Per poter funzionare, Screen deve creare un file FIFO (pipe con nome), per ogni gruppo di finestre aperto, cioè per ogni terminale fisico a cui è connesso effettivamente. Tale file viene definito socket da Screen e dalla sua documentazione. Questo file può essere creato in varie posizioni, a seconda di come sono stati compilati i sorgenti. Se il binario screen è stato previsto con il bit SUID attivo, questo file FIFO potrebbe essere creato nella directory /tmp/screens/S-utente/
, oppure, più utilmente, potrebbe essere creato nella directory ~/.screen/
. È da ritenere che questa ultima scelta sia la migliore; volendo, si può utilizzare la variabile di ambiente SCREENDIR per indicare il percorso della directory che Screen deve usare per i file FIFO.
Il nome utilizzato per il file FIFO serve a identificare una particolare sessione di lavoro di Screen, assieme a tutte le finestre gestite attraverso questa. Di solito, si tratta di un nome articolato secondo il modello seguente:
pid.terminale.nodo |
Per esempio, 123.tty4.dinkel è il modo con cui si identifica la sessione di Screen che ha il numero PID 123, utilizza il terminale corrispondente al dispositivo /dev/tty4
, sul sistema chiamato dinkel.

Materiale fornito>
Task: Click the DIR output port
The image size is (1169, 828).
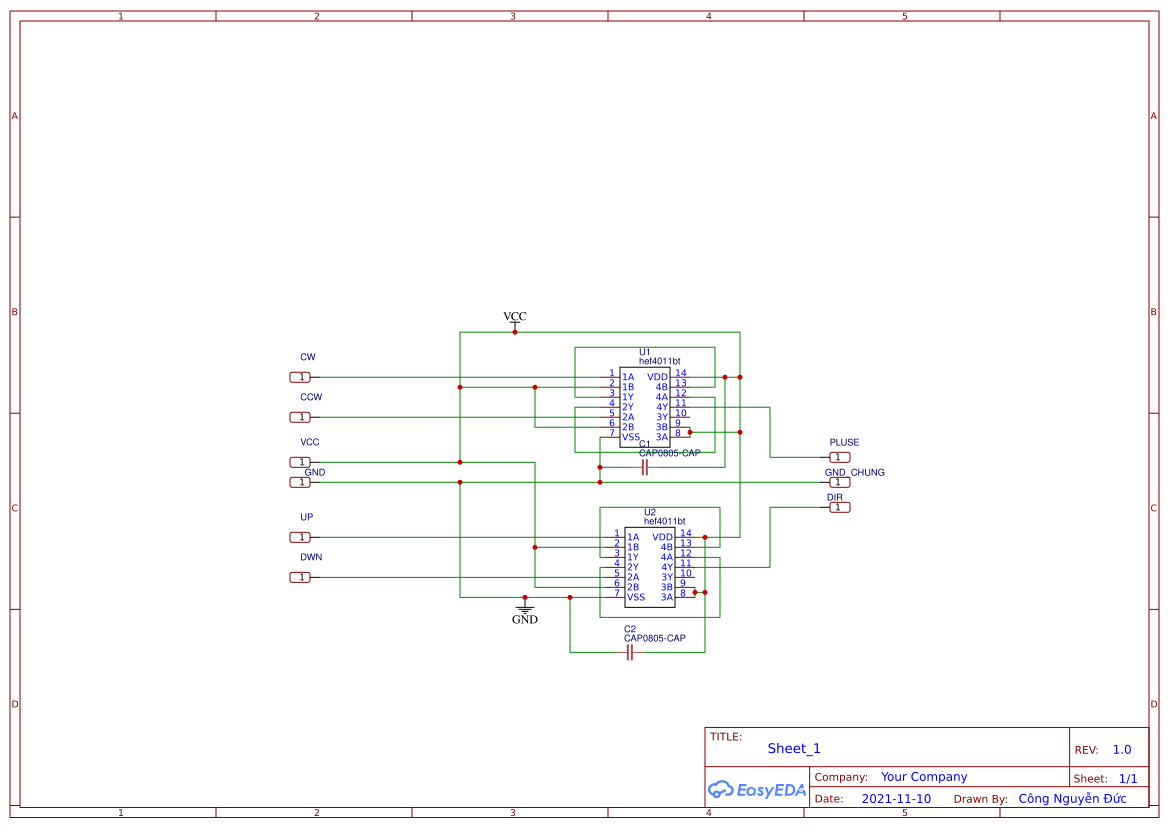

Obiettivo indicato 1>
Secondo il brano selezionato, da che cosa dipende la directory in cui Screen crea il file FIFO? Quali posizioni vengono indicate?
Obiettivo indicato 2>
Rispondi a queste domande sul brano selezionato:
(a) Come chiamano il file FIFO Screen e la sua documentazione?
(b) Quale variabile di ambiente permette di indicare la directory per i file FIFO?
(c) Su quale sistema si trova la sessione dell'esempio 123.tty4.dinkel?
Obiettivo indicato 3>
Come si traduce in inglese questa frase del brano selezionato: "Il nome utilizzato per il file FIFO serve a identificare una particolare sessione di lavoro di Screen, assieme a tutte le finestre gestite attraverso questa."?

Risposta 1>
Dipende da come sono stati compilati i sorgenti. Se il binario screen ha il bit SUID attivo, il file FIFO potrebbe trovarsi in /tmp/screens/S-utente/, oppure in ~/.screen/, che è ritenuta la scelta migliore. Con la variabile di ambiente SCREENDIR si può indicare il percorso della directory da usare.

Risposta 2>
(a) Socket.
(b) SCREENDIR.
(c) Sul sistema chiamato dinkel.

Risposta 3>
The name used for the FIFO file serves to identify a particular Screen work session, together with all the windows managed through it.